Al no saber latín y griego, se desconocen las raíces de un buen número de palabras castellanas de uso corriente, y se empobrece rápidamente el léxico. Si se conocen las fuentes de nuestra lengua, muchas palabras se iluminan al sólo oírlas.
La ignorancia del latín y del griego deja a los hispanohablantes desvalidos a la hora de crear neologismos, porque el castellano no cuenta entre sus muchas y excelentes cualidades con la de ser flexible en orden a la creación de nuevos vocablos. Este desvalimiento obligará – ya lo hace- a acudir en tropel a las lenguas extranjeras en busca de préstamos difícilmente integrables a la nuestra.

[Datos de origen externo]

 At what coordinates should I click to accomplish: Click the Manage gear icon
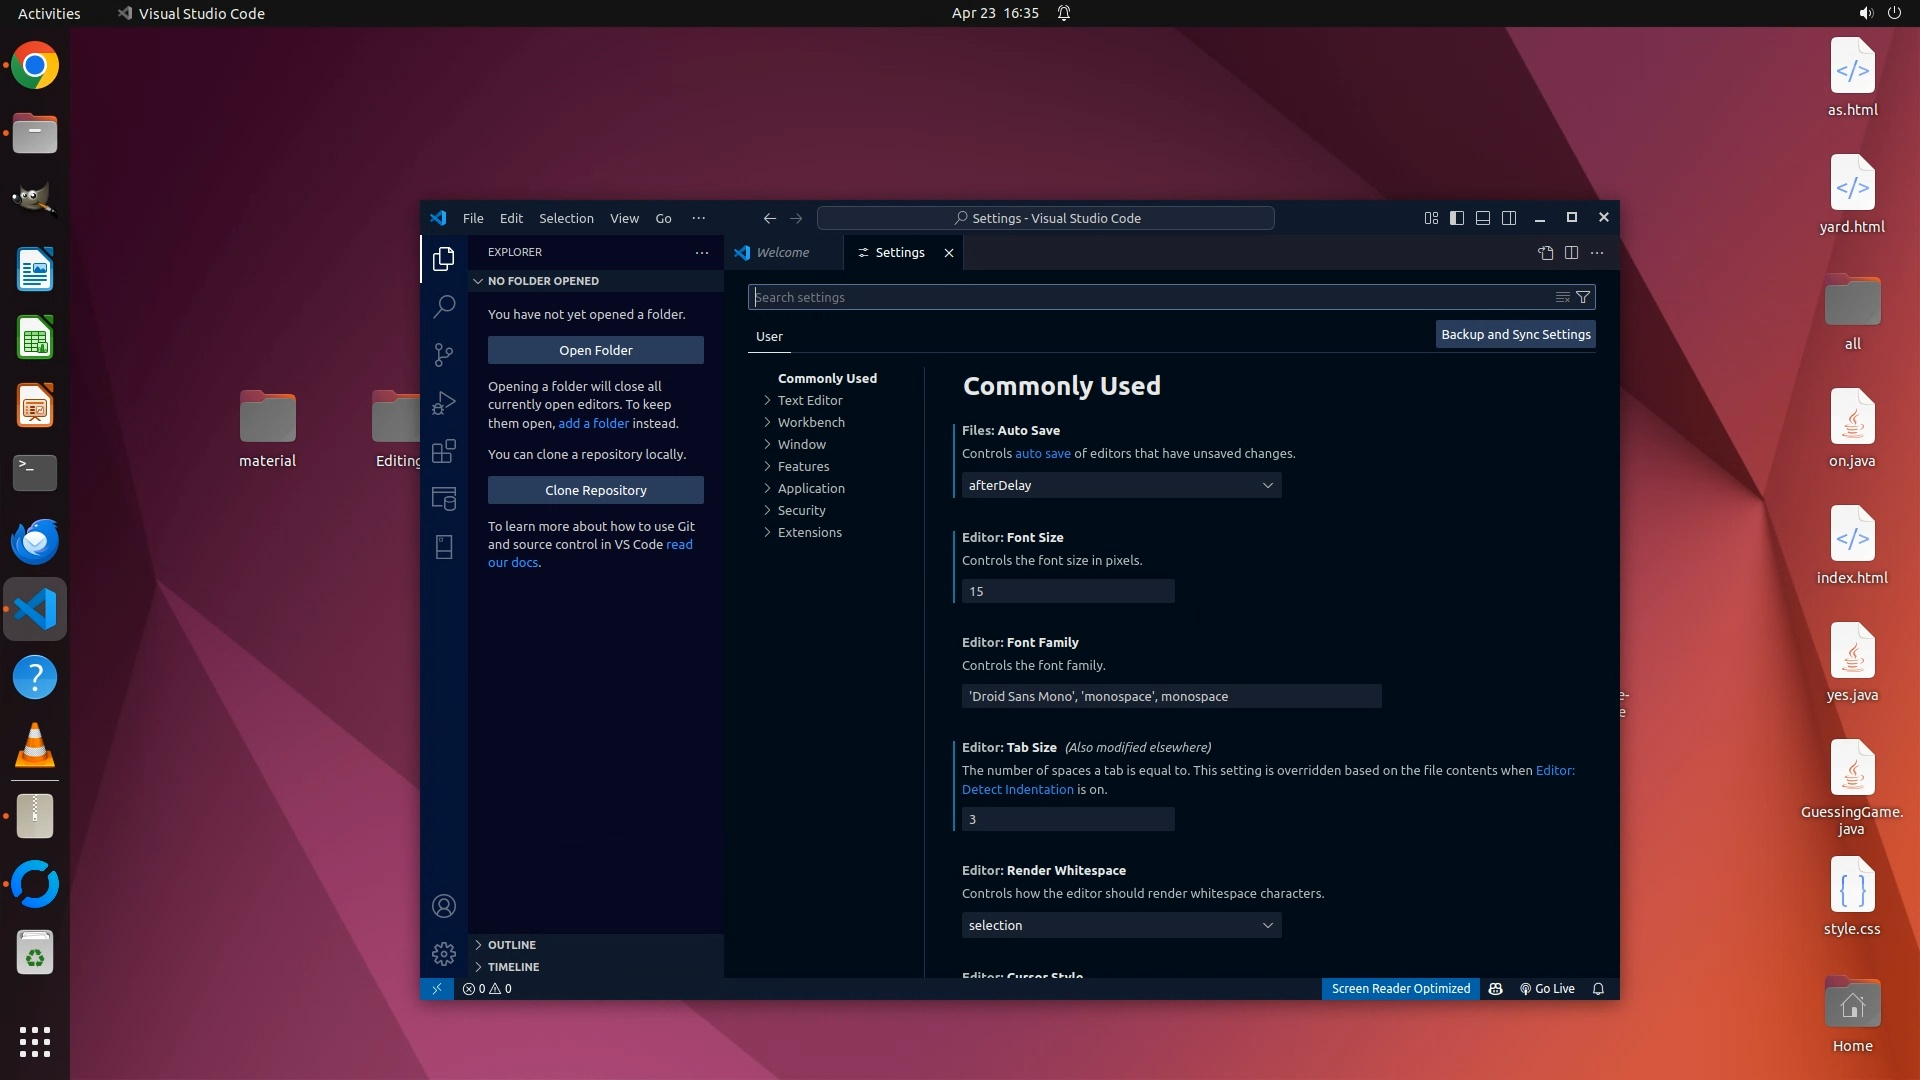coord(444,954)
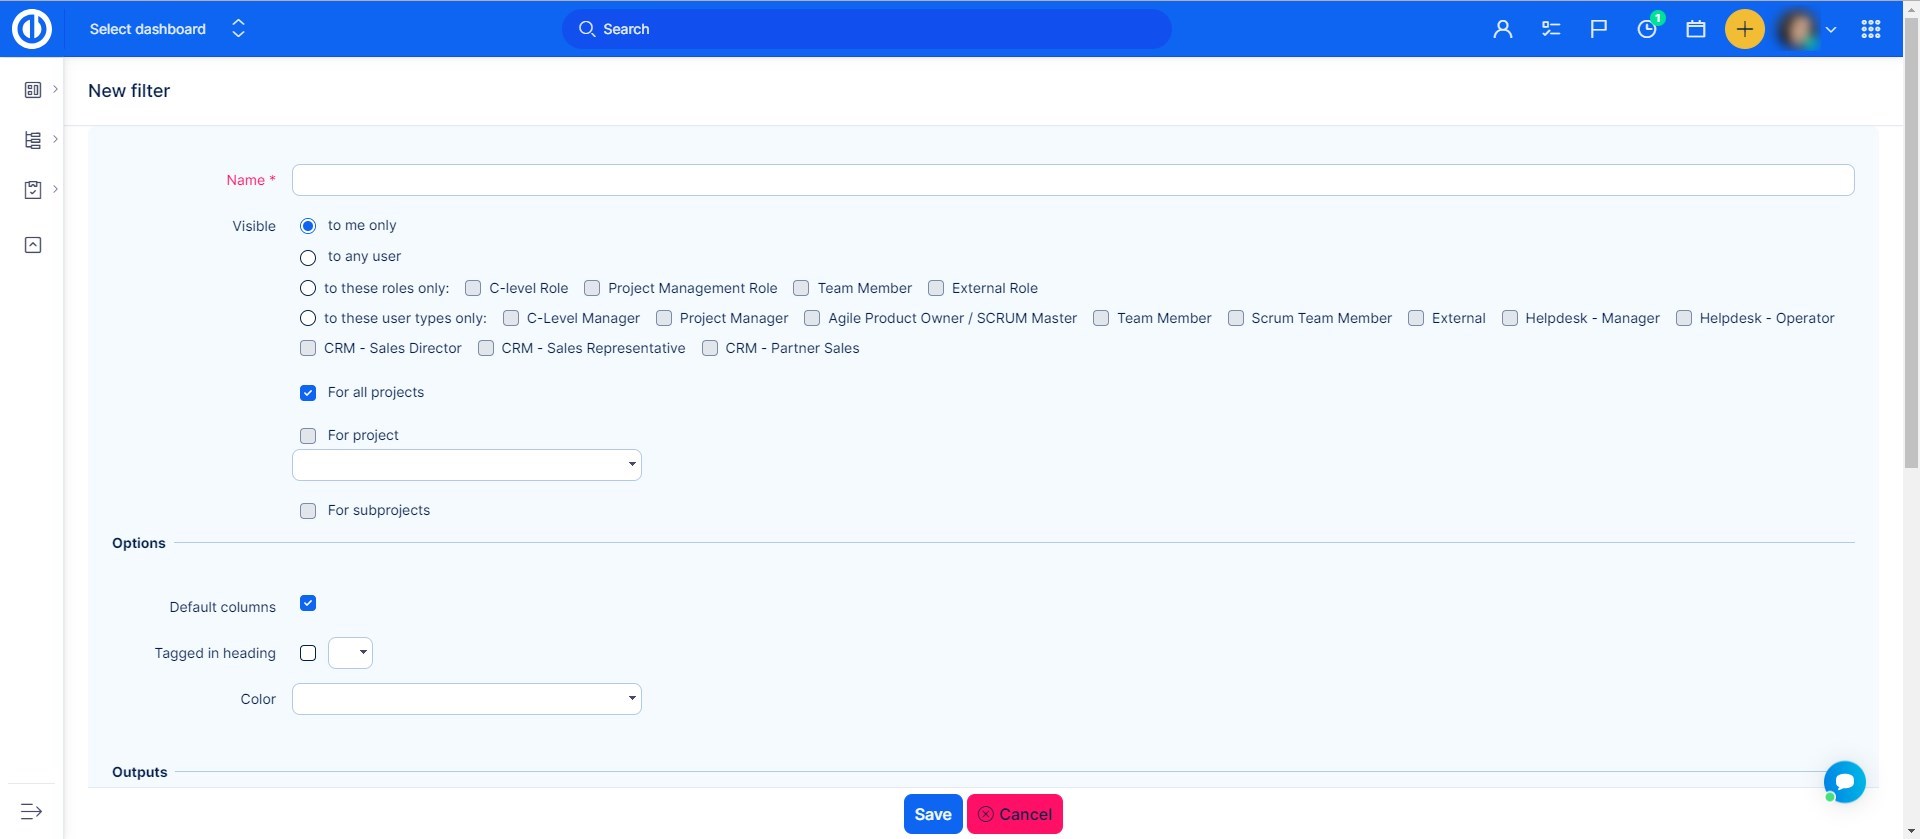Open the chat support bubble
Viewport: 1920px width, 839px height.
tap(1844, 781)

La asimilación de elementos extraños realizada por falta de conocimiento de la propia lengua no puede sino dar lugar a un resultado híbrido y a la pérdida consiguiente de identidad.
En todos los rincones de la cultura – arte, historia, derecho, filosofía, teología…- el español tropieza constantemente con el latín. No es fácil adivinar cómo puede hacerse una investigación medianamente seria en cualquier campo del conocimiento sin contar con ciertos elementos de la lengua madre.

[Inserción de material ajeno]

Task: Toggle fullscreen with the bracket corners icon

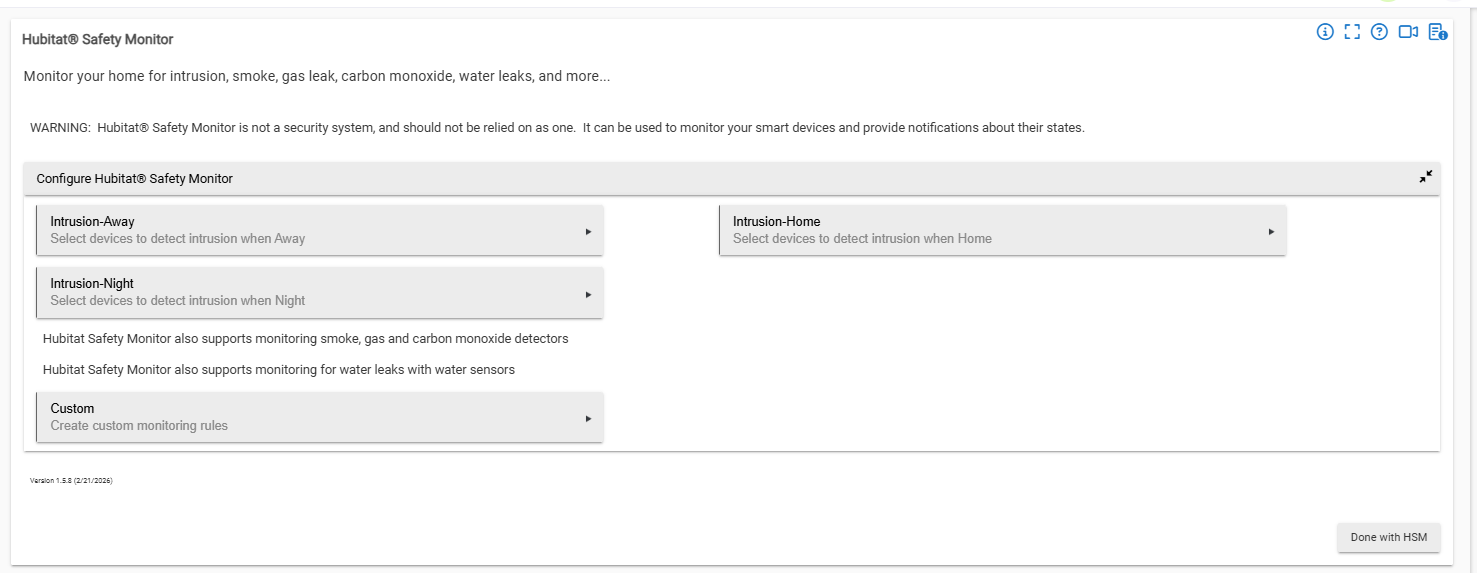Action: [1352, 32]
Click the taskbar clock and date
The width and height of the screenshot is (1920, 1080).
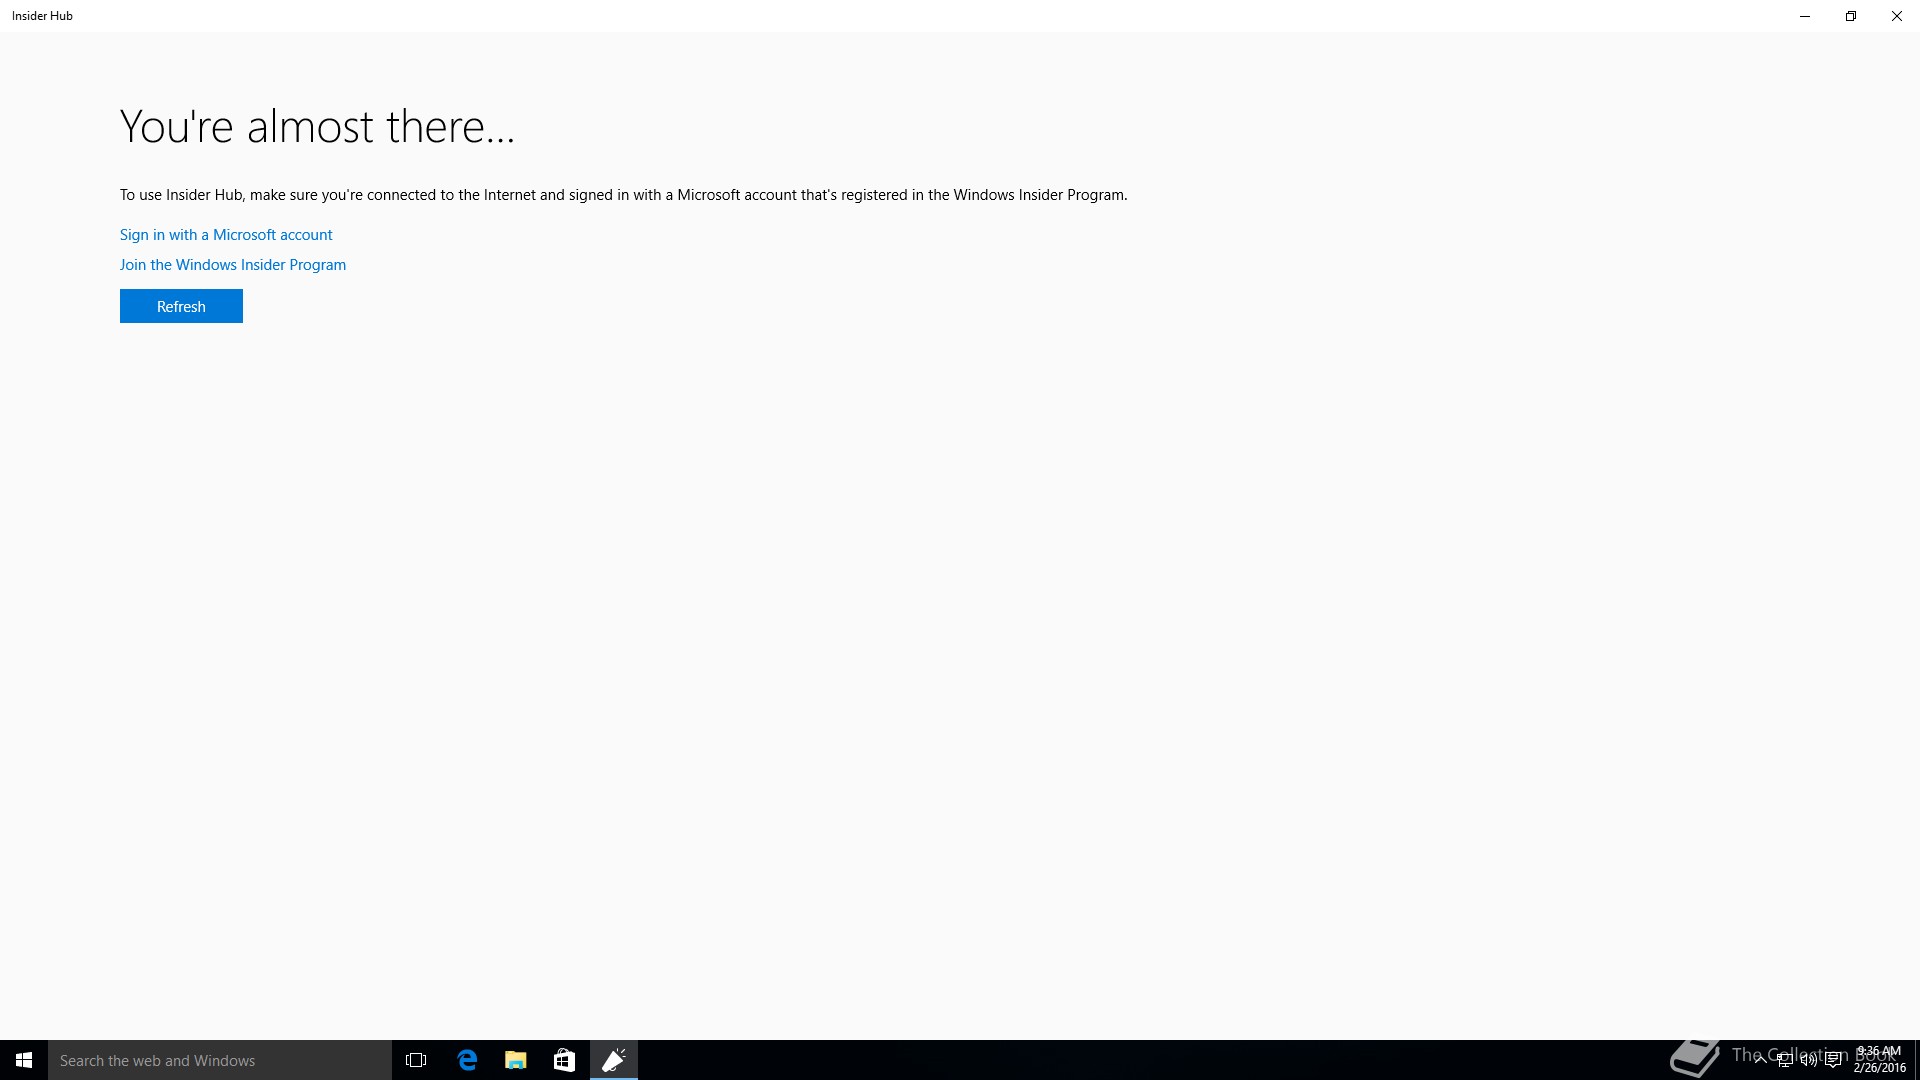[1879, 1060]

El latín no sólo dio origen al castellano: está incrustado en sus estructuras como algo natural. Un hispanohablante que ignora el latín navega por un mar cuyo fondo desconoce. En cualquier campo que se mueva tendrá que mantenerse a menudo en un plano superficial y su labor carecerá de la radicalidad que hubiera podido tener. Saber tocar un instrumento musical es magnífico, pero el carecer de tal arte no disminuye nuestra talla de hispanohablantes en cuanto tales. El no saber latín afecta, en cambio, nuestra base cultural, nos desvincula de nuestro humus nutricio y nos desnutre.
Lenguaje y creatividad
Digo, por ejemplo, entusiasmo, y me sumerjo en la concepción griega del amor y el ascenso a lo divino, es decir, a lo perfecto. Si uno es incapaz de descomponer esta palabra y adivinar su articulación interna, ¿puede captar toda su inmensa riqueza y su hermosura? Estas lenguas no están muertas, viven directamente en los textos y de forma mediata en las lenguas romances.

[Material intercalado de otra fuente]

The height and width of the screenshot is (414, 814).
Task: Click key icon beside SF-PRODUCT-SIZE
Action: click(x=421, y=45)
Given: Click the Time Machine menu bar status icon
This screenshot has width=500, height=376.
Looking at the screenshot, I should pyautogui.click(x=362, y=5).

Lo grave es que quienes las desconocen no saben lo que pierden porque no tienen la experiencia de acceder a los mundos que ellas abren. Cuántos jóvenes manifiestan que les encanta el canto gregoriano, pero no saben latín. No pueden barruntar en qué medida se incrementaría su agrado si pudieran captar la profunda armonía que se da en esta forma de música entre texto y melodía.
No olvidemos que el lenguaje es vehículo viviente de la creatividad humana. Si se desconoce el trasfondo del lenguaje, no se podrá hablar de modo profundamente comprometido y creador. Al hacer quiebra el lenguaje, hace quiebra la creatividad. Para ser creativos en el presente, debemos asumir activamente las posibilidades que cada generación del pasado ha ido entregando a las siguientes. Esa entrega se dice en latín traditio. La tradición no es un peso muerto que gravita sobre los hombres del presente; es un motivo impulsor de su actividad creadora. Si no acogemos creadoramente la tradición, no podremos configurar el futuro.
Hay en la vida humana muchas desgracias posibles. Una de ellas – no la mayor, tampoco la más pequeña- es no saber latín.